Historically, the first options in the treatment of neonatal ICI have been –and currently are- fluconazole and amphotericin B. Indeed, their use in neonates is hampered by lack of sufficient pharmacokinetic data (PK) which gives rise to a risk of inappropriate response to treatment. Moreover, these two drugs carry limitations both in efficacy and in putative toxicity.

Fluconazole is poorly active against some Candida spp. strains that are quite frequently retrieved from neonates (e.g., C. glabrata and C. krusei). In addition, it is not reasonable to use such an azole for treatment in all cases in which it has already been used for prophylaxis: if prophylactic fluconazole failed, it is highly unlikely that therapeutic fluconazole can work.
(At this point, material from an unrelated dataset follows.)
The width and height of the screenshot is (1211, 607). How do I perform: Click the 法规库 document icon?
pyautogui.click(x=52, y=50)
Or –at the very least – it is not appropriate to run this risk, since a “wait-and-see” approach is not correct in such a severe disease. (16)
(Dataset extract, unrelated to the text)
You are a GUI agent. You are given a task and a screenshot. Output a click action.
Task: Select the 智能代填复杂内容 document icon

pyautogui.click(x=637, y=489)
On the other hand, amphotericin B would be a reasonable first-choice option as empirical treatment for a VLBW neonate with clinical deterioration and signs of sepsis who does not respond to the optimum antibiotic empirical treatment. (2)

However, in spite of some reassuring data, (17) amphotericin B has some renal and bone marrow toxicity that has never been subjected to well-designed, prospective safety trials in neonates.
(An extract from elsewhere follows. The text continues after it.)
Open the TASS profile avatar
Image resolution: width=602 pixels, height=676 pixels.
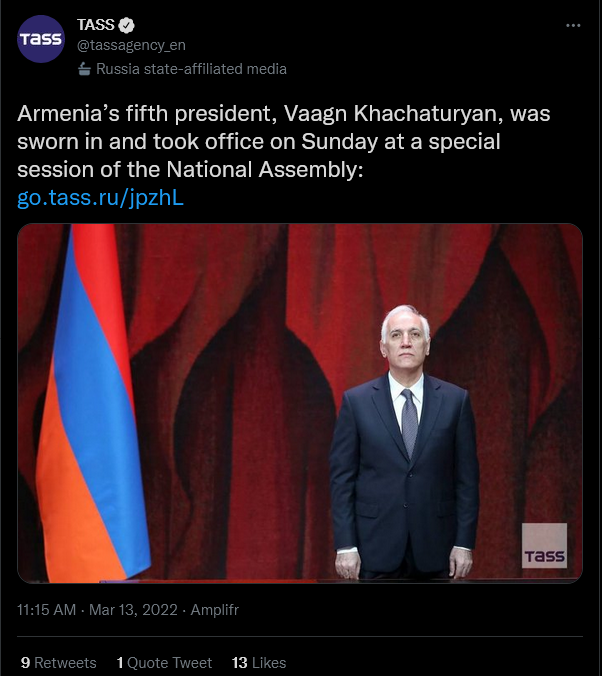41,41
Recently, new therapeutic alternatives have drawn the neonatologists’ attention. The Echinocandins (Caspofungin, Micafungin, Anidulafungin) are a new class of antifungal drugs with characteristics that might better meet the needs of this particular population of patients. These products are broad-spectrum antifungal agents that have been shown effective for treatment of invasive aspergillosis, oesophageal candidiasis and other invasive Candida infections in adults, and (for Micafungin) in children including infants. (18) Moreover, their safety profile is reported as more favourable than conventional or liposomal amphotericin B, with less drug-related adverse events, less infusion-related events, and less nephrotoxicity. Recent new data confirmed this overall good safety profile for Micafungin. (19,20) Echinocandins have therefore become an attractive option for first-line treatment in all paediatric and neonatal patients affected by Candida and/or Aspergillus systemic infections, and – as a matter of fact – Micafungin is, as-of-today, the only antifungal drug authorized for neonatal use by the EMA – European medicines agency. (21)


Management and prevention of neonatal ICI is a challenge for every neonatologist.

Specific education and skills are required to properly address diagnostics, use of laboratory information, and choice of the correct antifungals, timing and duration of treatment.

Nonetheless, most ICI could be avoided if only prophylaxis with fluconazole could be instituted in every high-risk neonate, or neonatal setting.

Clearly, advocacy for such objectives needs to become inherent to the mission and to the ethical approach of all neonatologists and neonatal nurses.